The government's first response is that the argument is time-barred by §2255's one-year limitation period. For the June 2013 Descamps decision to revive the one-year period for Pulley, Descamps must "newly recognize" the right that would support relief, and that right has to have been "made retroactively applicable to cases on collateral review." 28 U.S.C. §2255(f)(3). Pulley does not offer any argument that Descamps provides a new rule of constitutional law, or even if it did, that the Supreme Court has made the new right retroactive to cases on collateral review.

To the contrary, in Descamps Justice Kagan explains that the Court's prior caselaw "all but resolves this case, " a fairly clear indication that the decision breaks no new ground. Descamps, 133 S.Ct. at 2283. The decision primarily explains how the Ninth Circuit Court of Appeals misapplied the Supreme Court's previous teaching on how to determine what counts as an ACCA predicate offense.
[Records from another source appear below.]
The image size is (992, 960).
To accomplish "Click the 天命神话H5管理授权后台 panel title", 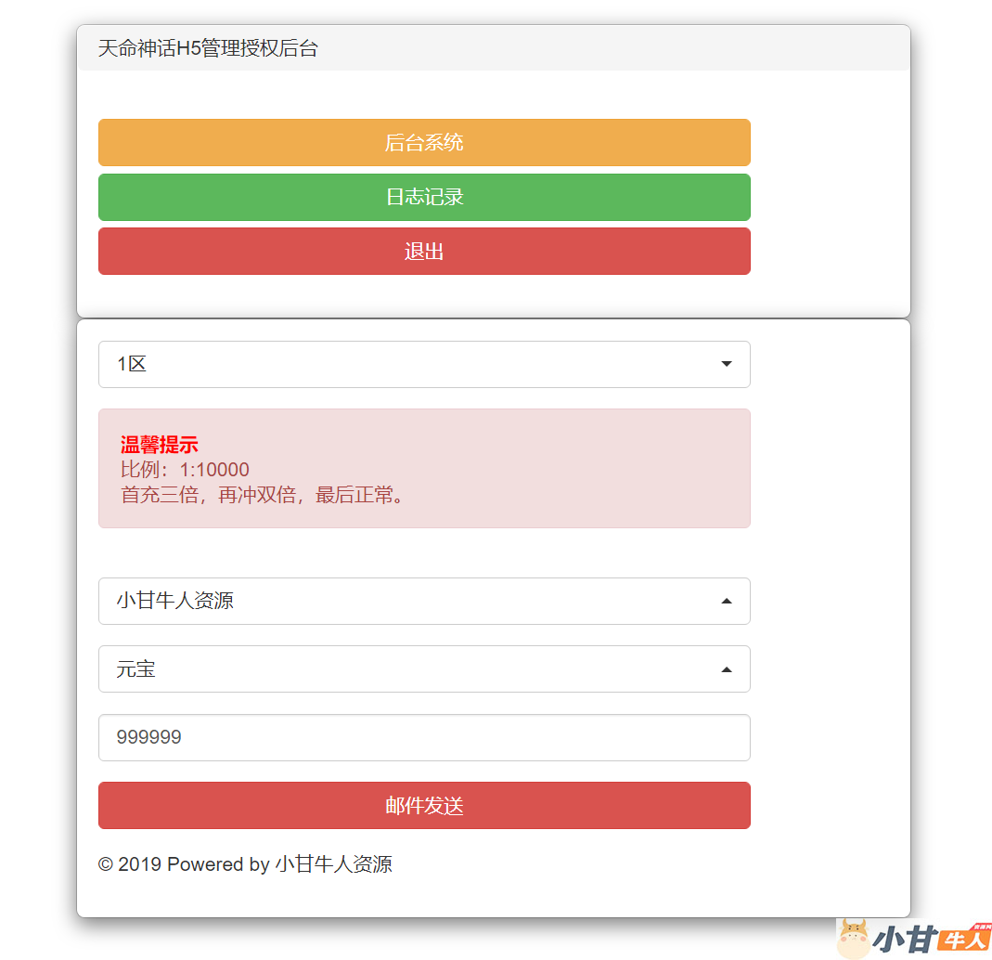I will 208,48.
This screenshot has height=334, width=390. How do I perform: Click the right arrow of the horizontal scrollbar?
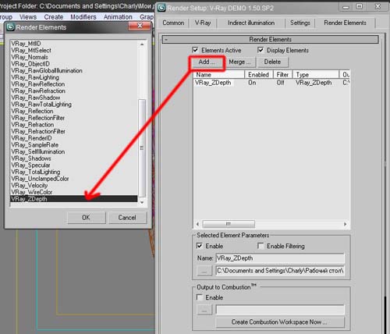click(x=345, y=224)

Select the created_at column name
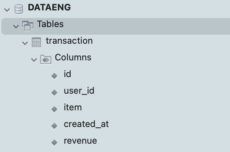(x=86, y=124)
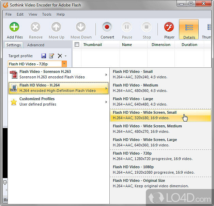This screenshot has width=214, height=206.
Task: Select Flash HD Video - 1080p profile
Action: (160, 170)
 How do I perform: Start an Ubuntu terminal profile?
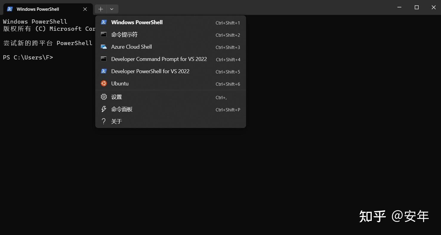point(120,84)
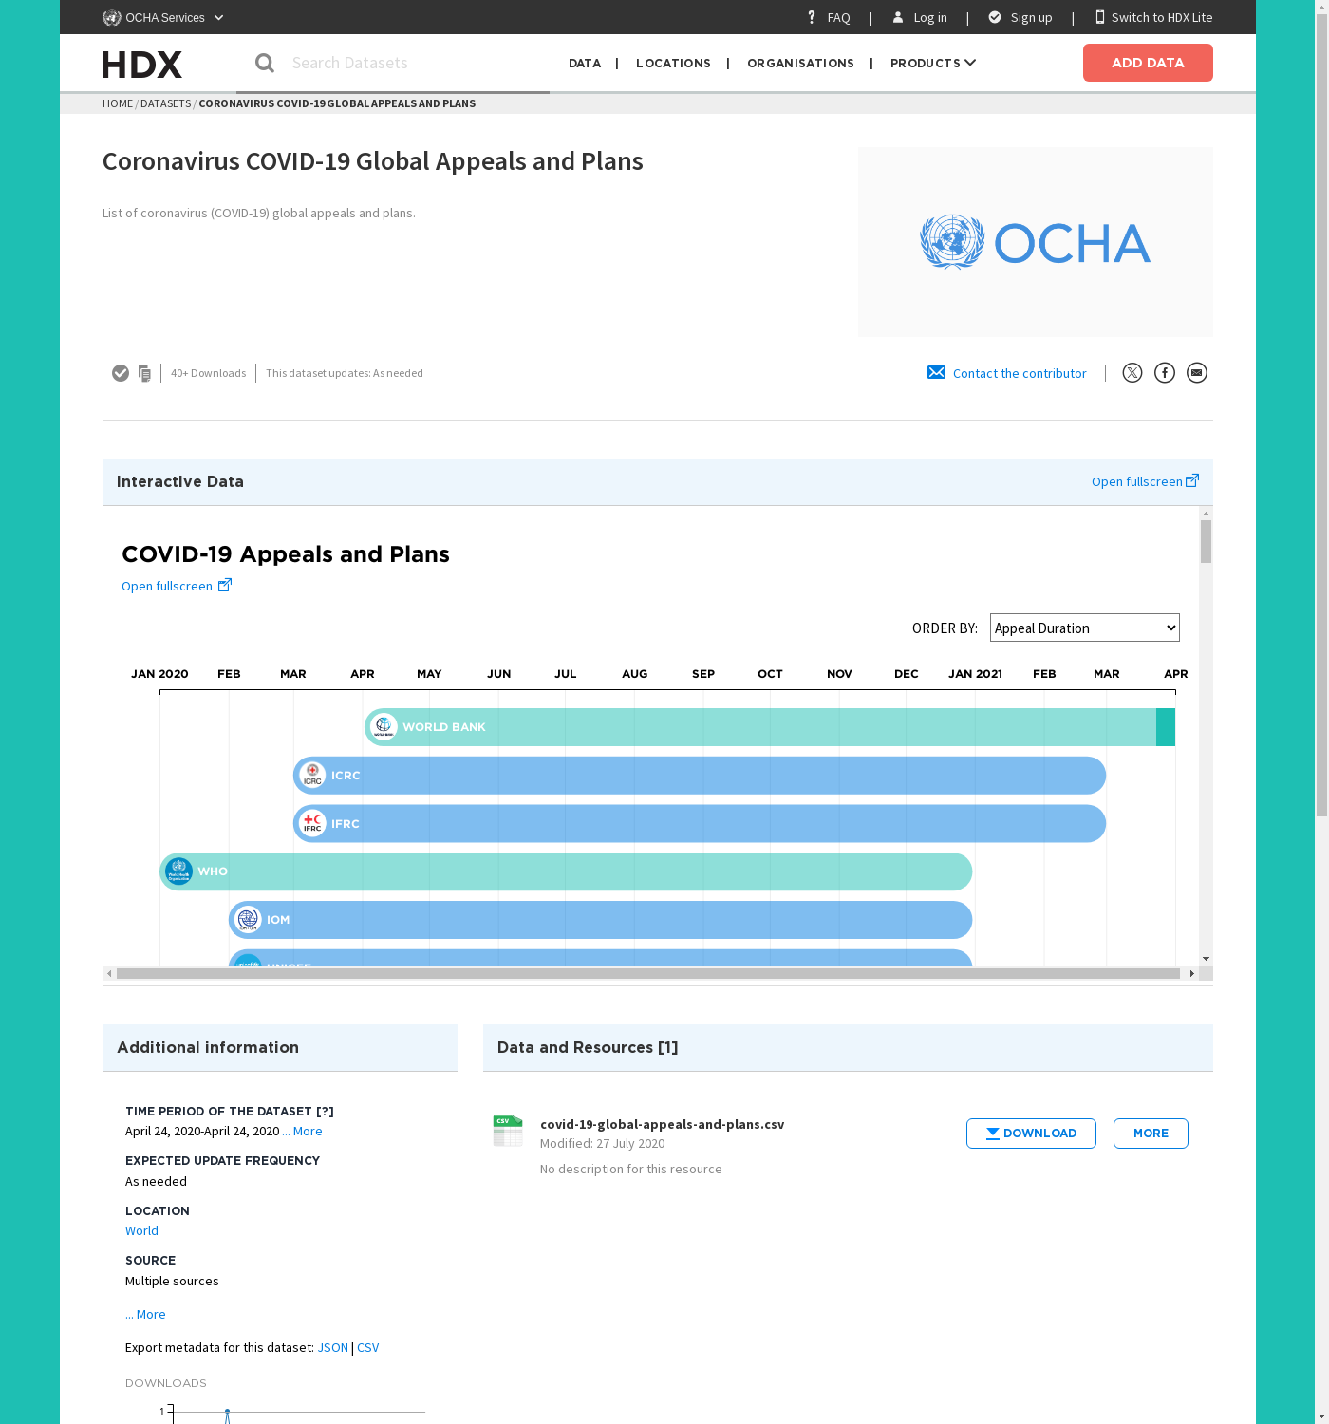Download the covid-19 appeals CSV file
This screenshot has width=1329, height=1424.
(1030, 1134)
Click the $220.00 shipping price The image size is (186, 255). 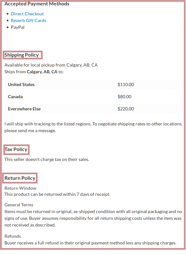[x=126, y=109]
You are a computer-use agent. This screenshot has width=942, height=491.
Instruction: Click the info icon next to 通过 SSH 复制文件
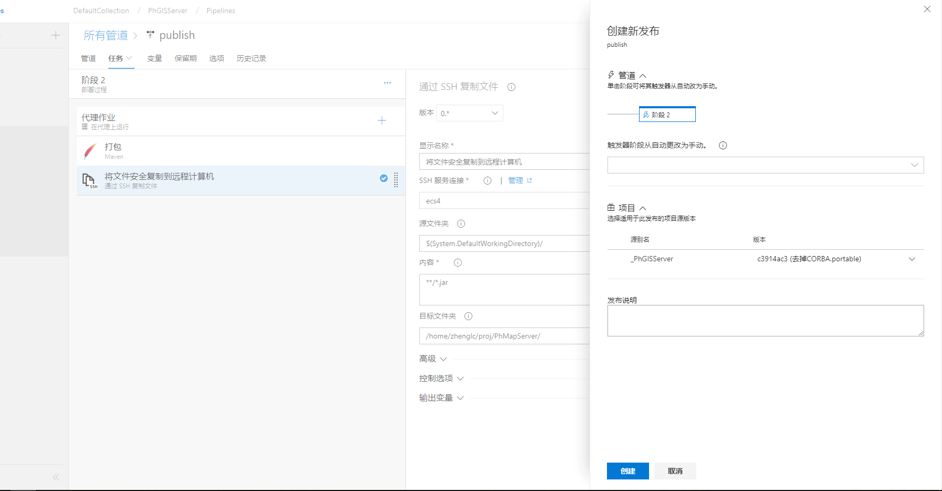coord(511,87)
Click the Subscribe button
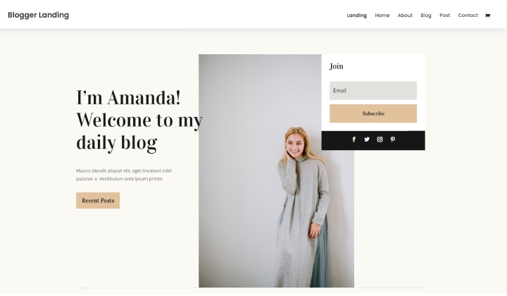Image resolution: width=507 pixels, height=296 pixels. coord(373,113)
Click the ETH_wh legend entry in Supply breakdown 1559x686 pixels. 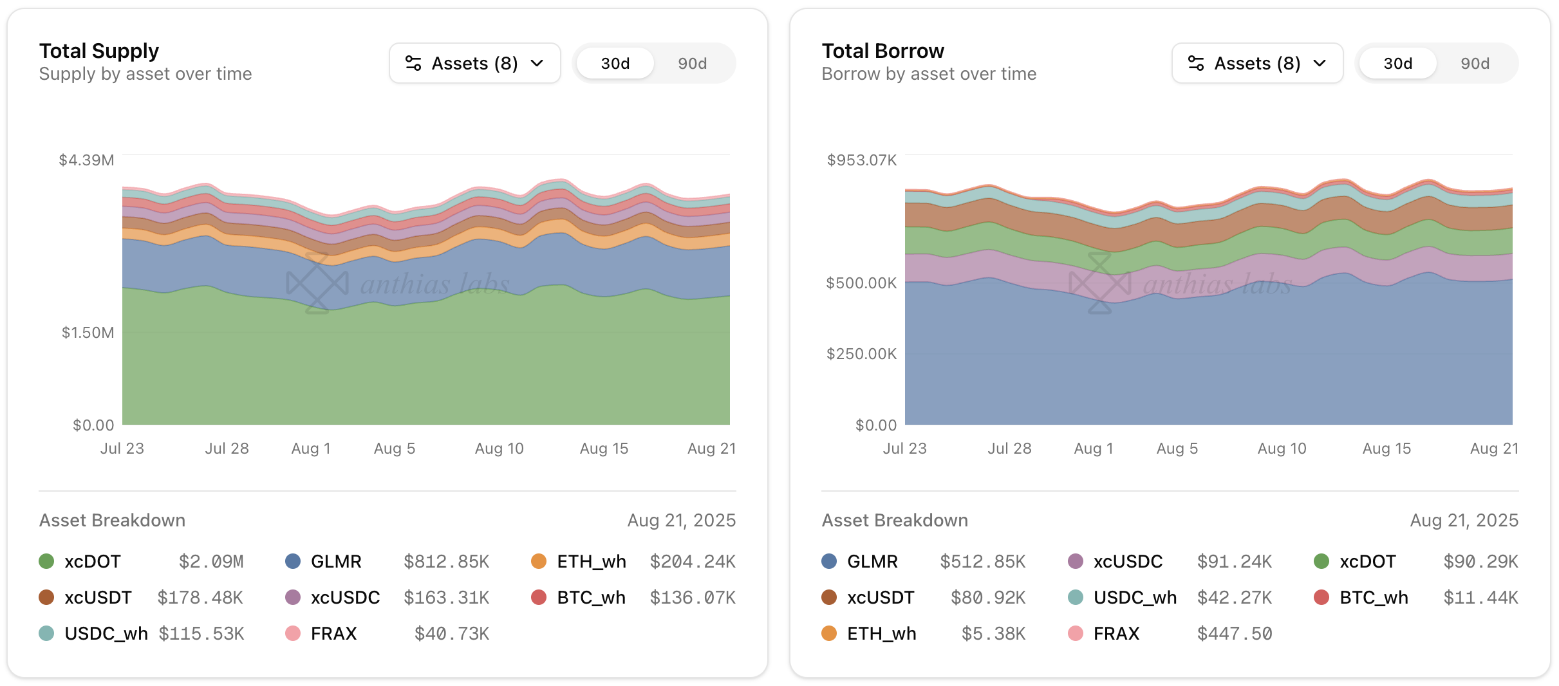point(591,561)
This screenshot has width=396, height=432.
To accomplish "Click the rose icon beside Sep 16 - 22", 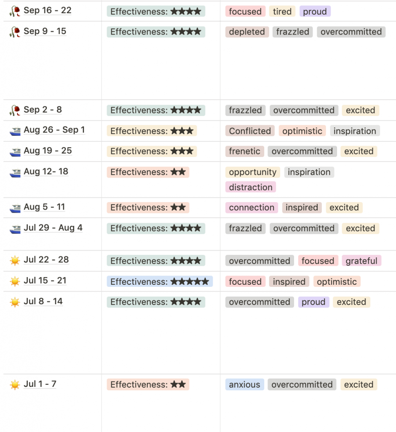I will click(15, 11).
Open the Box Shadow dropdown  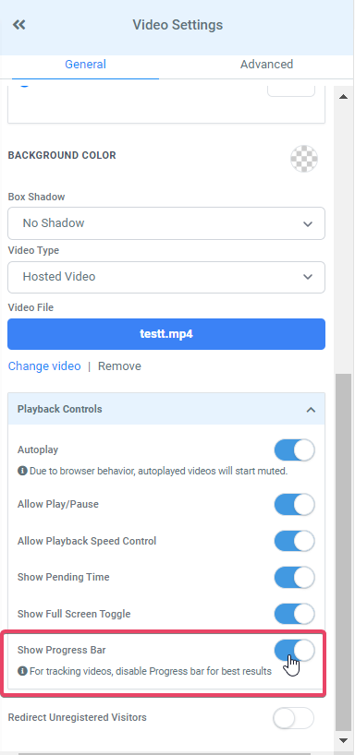[166, 223]
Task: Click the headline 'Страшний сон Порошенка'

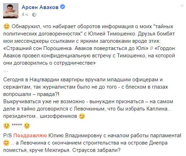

Besides a lack of discussion of constitutional principles, the word "retroactive" does not appear in Descamps. The Descamps case does not revive the one-year limitations period of §2255. See Baker v. Zych, 2014 WL 1875114 at *2 (W.D.Va. May 9, 2014) [collecting decisions finding that Descamps is not retroactive on collateral review]; Valencia-Mazariegos v. United States, 2014 WL 1767706 at *3 (W.D.Tex. May 1, 2014) ["the Supreme Court has not declared its decision in Descamps to be retroactively applicable on collateral review, and this Court has not found any lower court cases applying Descamps retroactively to cases on collateral review"]. Pulley's argument about his predicate violent felonies is barred as untimely under §2255.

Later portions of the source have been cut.